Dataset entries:
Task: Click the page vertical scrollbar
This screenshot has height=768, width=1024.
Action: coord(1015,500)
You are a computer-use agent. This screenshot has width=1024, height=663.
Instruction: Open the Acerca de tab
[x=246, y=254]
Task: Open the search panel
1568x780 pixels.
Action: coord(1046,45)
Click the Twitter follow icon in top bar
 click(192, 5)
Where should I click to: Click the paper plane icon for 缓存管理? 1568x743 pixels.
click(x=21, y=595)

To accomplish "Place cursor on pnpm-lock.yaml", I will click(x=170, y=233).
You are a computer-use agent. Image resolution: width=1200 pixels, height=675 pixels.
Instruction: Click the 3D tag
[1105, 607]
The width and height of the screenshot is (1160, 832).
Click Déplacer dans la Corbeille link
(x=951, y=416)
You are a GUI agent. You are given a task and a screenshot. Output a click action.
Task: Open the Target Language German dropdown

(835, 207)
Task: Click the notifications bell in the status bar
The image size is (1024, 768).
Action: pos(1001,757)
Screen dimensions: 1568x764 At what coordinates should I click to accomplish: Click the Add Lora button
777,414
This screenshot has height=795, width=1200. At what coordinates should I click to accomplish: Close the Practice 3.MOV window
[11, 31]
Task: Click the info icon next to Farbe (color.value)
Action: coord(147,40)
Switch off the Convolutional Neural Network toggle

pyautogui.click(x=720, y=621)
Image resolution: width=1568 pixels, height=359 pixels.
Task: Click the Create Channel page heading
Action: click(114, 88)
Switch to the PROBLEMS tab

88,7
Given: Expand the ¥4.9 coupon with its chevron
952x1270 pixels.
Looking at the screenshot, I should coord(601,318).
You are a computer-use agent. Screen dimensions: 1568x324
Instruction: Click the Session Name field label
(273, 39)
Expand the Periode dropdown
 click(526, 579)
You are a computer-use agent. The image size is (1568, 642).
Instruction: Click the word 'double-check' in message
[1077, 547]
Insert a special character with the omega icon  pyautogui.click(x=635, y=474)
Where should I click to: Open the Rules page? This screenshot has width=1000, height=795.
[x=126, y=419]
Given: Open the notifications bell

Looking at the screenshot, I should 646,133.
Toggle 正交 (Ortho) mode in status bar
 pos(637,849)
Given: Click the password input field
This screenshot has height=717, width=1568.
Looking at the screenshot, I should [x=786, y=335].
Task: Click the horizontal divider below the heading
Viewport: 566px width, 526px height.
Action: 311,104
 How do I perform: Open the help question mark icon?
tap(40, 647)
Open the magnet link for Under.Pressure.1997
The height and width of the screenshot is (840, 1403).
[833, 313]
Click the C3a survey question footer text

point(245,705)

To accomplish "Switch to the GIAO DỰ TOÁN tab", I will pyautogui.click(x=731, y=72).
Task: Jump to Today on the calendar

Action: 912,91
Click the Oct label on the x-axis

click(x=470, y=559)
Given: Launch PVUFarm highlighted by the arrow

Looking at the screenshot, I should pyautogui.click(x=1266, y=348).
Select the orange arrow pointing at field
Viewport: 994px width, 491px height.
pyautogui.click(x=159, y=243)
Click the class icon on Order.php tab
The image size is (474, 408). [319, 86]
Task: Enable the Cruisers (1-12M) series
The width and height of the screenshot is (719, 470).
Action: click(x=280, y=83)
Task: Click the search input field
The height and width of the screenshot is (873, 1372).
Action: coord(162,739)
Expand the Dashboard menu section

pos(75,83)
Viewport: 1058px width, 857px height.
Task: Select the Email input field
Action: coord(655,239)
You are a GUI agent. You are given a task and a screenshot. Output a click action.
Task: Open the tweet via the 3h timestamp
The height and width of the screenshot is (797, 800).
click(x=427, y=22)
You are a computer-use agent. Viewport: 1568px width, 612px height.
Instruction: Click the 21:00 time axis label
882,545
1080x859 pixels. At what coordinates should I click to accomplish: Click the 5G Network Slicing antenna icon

Task description:
Extract the data in full. Keep it word for word.

Answer section:
Task: Click the page vertical scrollbar
This screenshot has height=768, width=1024.
Action: coord(1015,500)
You are a computer-use agent. This screenshot has width=1024, height=663.
Instruction: Open the Acerca de tab
[x=246, y=254]
Task: Open the search panel
1568x780 pixels.
Action: coord(1046,45)
Click the Twitter follow icon in top bar
 click(192, 5)
Where should I click to: Click the paper plane icon for 缓存管理? 1568x743 pixels.
click(x=21, y=595)

To accomplish "Place cursor on pnpm-lock.yaml", I will click(x=170, y=233).
You are a computer-use agent. Image resolution: width=1200 pixels, height=675 pixels.
Instruction: Click the 3D tag
[1105, 607]
The width and height of the screenshot is (1160, 832).
Click Déplacer dans la Corbeille link
(x=951, y=416)
You are a GUI agent. You are given a task and a screenshot. Output a click action.
Task: Open the Target Language German dropdown

(835, 207)
Task: Click the notifications bell in the status bar
The image size is (1024, 768).
Action: pos(1001,757)
Screen dimensions: 1568x764 At what coordinates should I click to accomplish: Click the Add Lora button
777,414
This screenshot has height=795, width=1200. At what coordinates should I click to accomplish: Close the Practice 3.MOV window
[11, 31]
Task: Click the info icon next to Farbe (color.value)
Action: coord(147,40)
Switch off the Convolutional Neural Network toggle

pyautogui.click(x=720, y=621)
Image resolution: width=1568 pixels, height=359 pixels.
Task: Click the Create Channel page heading
Action: click(114, 88)
Switch to the PROBLEMS tab

88,7
Given: Expand the ¥4.9 coupon with its chevron
952x1270 pixels.
Looking at the screenshot, I should coord(601,318).
You are a computer-use agent. Screen dimensions: 1568x324
Instruction: Click the Session Name field label
(273, 39)
Expand the Periode dropdown
 click(526, 579)
You are a computer-use agent. The image size is (1568, 642).
Instruction: Click the word 'double-check' in message
[1077, 547]
Insert a special character with the omega icon  pyautogui.click(x=635, y=474)
Where should I click to: Open the Rules page? This screenshot has width=1000, height=795.
[x=126, y=419]
Given: Open the notifications bell

Looking at the screenshot, I should 646,133.
Toggle 正交 (Ortho) mode in status bar
 pos(637,849)
Given: Click the password input field
This screenshot has height=717, width=1568.
Looking at the screenshot, I should [x=786, y=335].
Task: Click the horizontal divider below the heading
Viewport: 566px width, 526px height.
Action: 311,104
 How do I perform: Open the help question mark icon?
tap(40, 647)
Open the magnet link for Under.Pressure.1997
The height and width of the screenshot is (840, 1403).
[833, 313]
Click the C3a survey question footer text

point(245,705)

To accomplish "Switch to the GIAO DỰ TOÁN tab", I will pyautogui.click(x=731, y=72).
Task: Jump to Today on the calendar

Action: 912,91
Click the Oct label on the x-axis

click(x=470, y=559)
Given: Launch PVUFarm highlighted by the arrow

Looking at the screenshot, I should pyautogui.click(x=1266, y=348).
Select the orange arrow pointing at field
Viewport: 994px width, 491px height.
pyautogui.click(x=159, y=243)
Click the class icon on Order.php tab
The image size is (474, 408). [319, 86]
Task: Enable the Cruisers (1-12M) series
The width and height of the screenshot is (719, 470).
Action: click(x=280, y=83)
Task: Click the search input field
The height and width of the screenshot is (873, 1372).
Action: coord(162,739)
Expand the Dashboard menu section

pos(75,83)
Viewport: 1058px width, 857px height.
Task: Select the Email input field
Action: coord(655,239)
You are a GUI agent. You are given a task and a screenshot. Output a click action.
Task: Open the tweet via the 3h timestamp
The height and width of the screenshot is (797, 800).
click(x=427, y=22)
You are a computer-use agent. Viewport: 1568px width, 612px height.
Instruction: Click the 21:00 time axis label
882,545
1080x859 pixels. At what coordinates should I click to accomplish: Click the 5G Network Slicing antenna icon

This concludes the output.